Nearly every country in the world has an hereditary elite. The United States had one up until 1960.
The second world war saw the American military give officer rank to everyone who had graduated from college. At the time this was a small percentage of the population but it was a far more democratic cross-section than in most of the world because the United States had created public universities in the middle of the 19th century.
The consequence was that the officer class after the second world war promptly moved into the corporate world where the few extraordinary meritocratic managers rose to the top and displaced the hereditary elite who had been managing American corporations. By the end of the 1950's the top 50 American corporations and the top hundred most important people in the professions were disproportionately meritocratic not hereditary.
The consequence of this was that all of the private and secretive clubs in America could no longer get jobs for their members because of their hereditary lineage. The most important impact was that business grew rapidly and prospered as never before.
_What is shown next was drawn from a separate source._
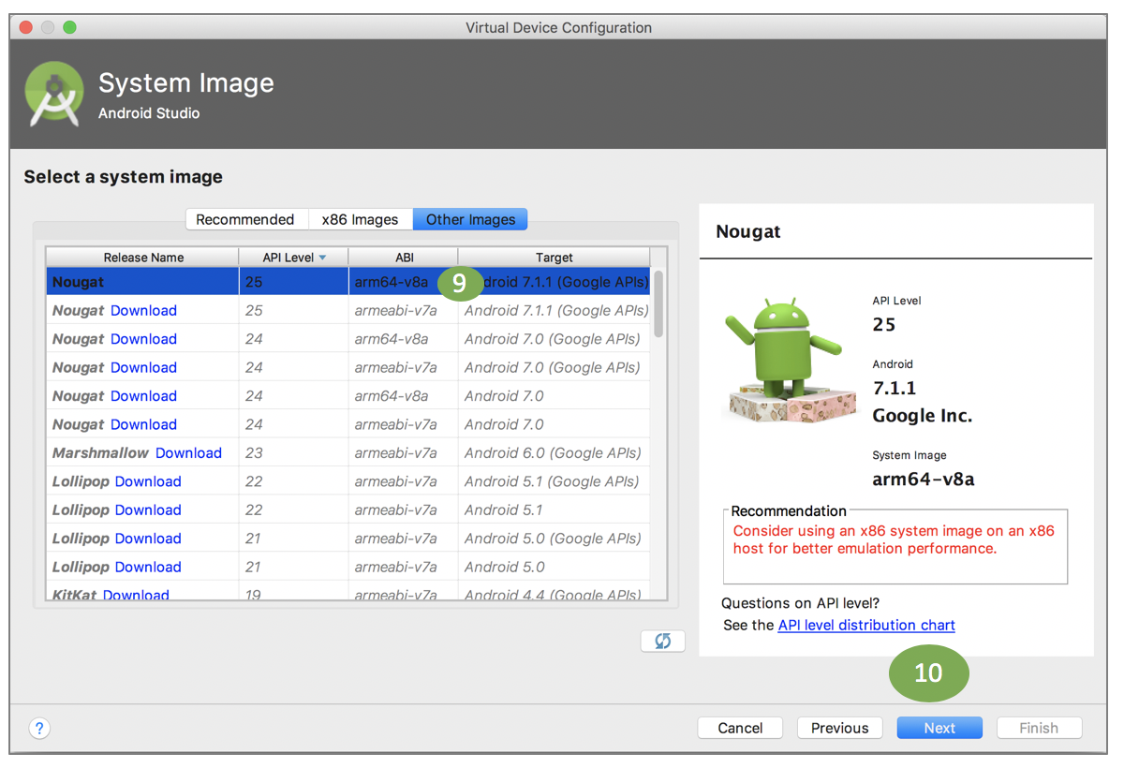Download the Marshmallow system image
This screenshot has height=768, width=1124.
(x=188, y=453)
America has remained, for the past 50 years, free of an hereditary elite. I know that some people would suggest that we have hereditary processes in government which I do not deny. Government-politics is the oldest institutional structure extant and predates commerce. Talents that are effective in government and politics can be passed on from father to son. Such talents cannot be passed on in the realm of commerce.
It saddens me to see constant efforts in our society to re-create the hereditary elite. After the real debutante ball became meaningless new debutante balls have been formed around the country. They are just for show in every way but they are efforts to reestablish an elite. Rich people still send their children to prep schools and prep schools are still funnels to elite schools. Nevertheless elite schools are not particularly important to commerce and they do not interfere significantly with meritocracy in business. This is not true, of course, for government where meritocracy is largely absent.
Many clubs have been created to try and simulate the previous secret and elite clubs. Most of these are a farce because they are nothing more than the traditional networking structure of the Lions Club the Masonic order and the Rotary, none of which have been socially important since their imitation of the hereditary elite clubs evaporated in the 1950s.
Three cheers for meritocracy in our society. It's importance should not be ignored.